BORIS JOHNSON, if he doesn’t self-destruct in the meantime, could be set to be crowned Tory leader in a few weeks’ time. His reputation is as someone who says and believes whatever is convenient to him at the time.

During his Tory leadership campaign he made some play of his, for many, disastrous time as London Mayor and also he claimed he was a “one-nation” Tory despite attracting the support of hard-right MPs like Esther McVey.

In a pre-2015 general election interview with the London Evening Standard, now under the editorship of George Osborne backing him for PM, Boris Johnson, then London Mayor and Tory candidate for Uxbridge, spoke of his view of a “moral capitalism.”

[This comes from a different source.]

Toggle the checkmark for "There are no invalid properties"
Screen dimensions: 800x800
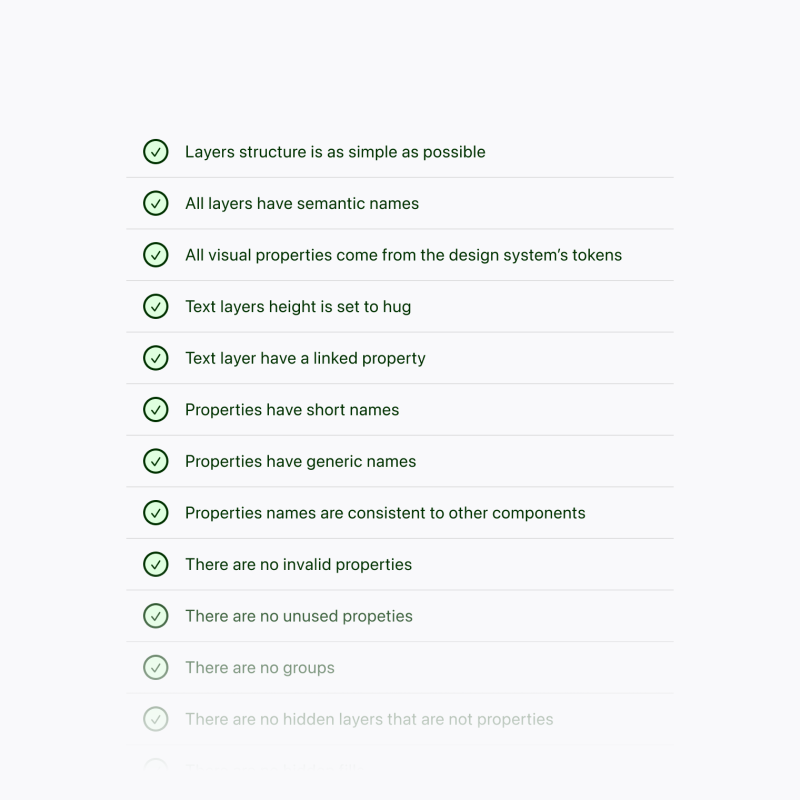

It could be seen, perhaps, as the equivalent of David Cameron’s “modern Conservatism,” heralded before 2010 but little seen since.
Academically speaking, as he often reminds us, Boris Johnson is an ancient scholar so it is doubtful if he is aware of the moral economy that was central to the way Britain was run until the rise of industrial capitalism. It was then replaced by the political economy of Adam Smith, essentially capitalism with most of the moral bits left out.

The pre-eminent historian of the moral economy was the late EP Thompson. He argued that it represented a contract between an 18th-century agricultural and industrial workforce and at least some elements of local ruling classes.

It meant that, for example, the prices and quality of staples like wheat, bread, and beer could, if need be, be legally enforced or at any rate influenced by crowd protests that were seen on all sides as legitimate (except by the forestallers or middlemen who sought to make profit out of unfair prices).

The moral economy here is a conservative traditional culture, sometimes enforced by radical means including, on occasion, riot. It involved a recognition not that society was equal or should be so –  but that the poor were entitled at least to a basic standard of living.
Johnson’s interview with the Standard had some of this understanding.

He argued that wealth creation by capitalists, whatever their intention, is the thing that helps to fund public services. He also said of those self-same capitalists that since they are making good profits they can afford to pay the London Living Wage and not expect the wages of their employees to be topped up by the taxpayer.

Johnson argued that there is a “moral purpose to wealth creation.” Adam Smith might have grudgingly conceded the point, the 18th-century crowd (who Johnson would probably call the mob) would certainly agree.

Was there anything in Johnson’s period as London Mayor that makes it appear that his moral economy for the 21st century is something that he would actually implement if he became a Tory Prime Minister? Despite his claim that London became a less unequal city there seems little evidence for it. His support for the London Living Wage was not for example matched by any actual action to get more employers to pay it.

Here he differs from his 18th-century predecessors. Not only did they support the notion of a moral economy they were, particularly in hard times, prepared to use the law to make sure it was enforced.

Johnson’s record of saying whatever is convenient at the time and doing as little as possible about anything is a sign more than anything of the decline of the Tory Party, its ability to represent business or attract the support of some working people. A party for the few not the many.

Keith Flett is a socialist historian.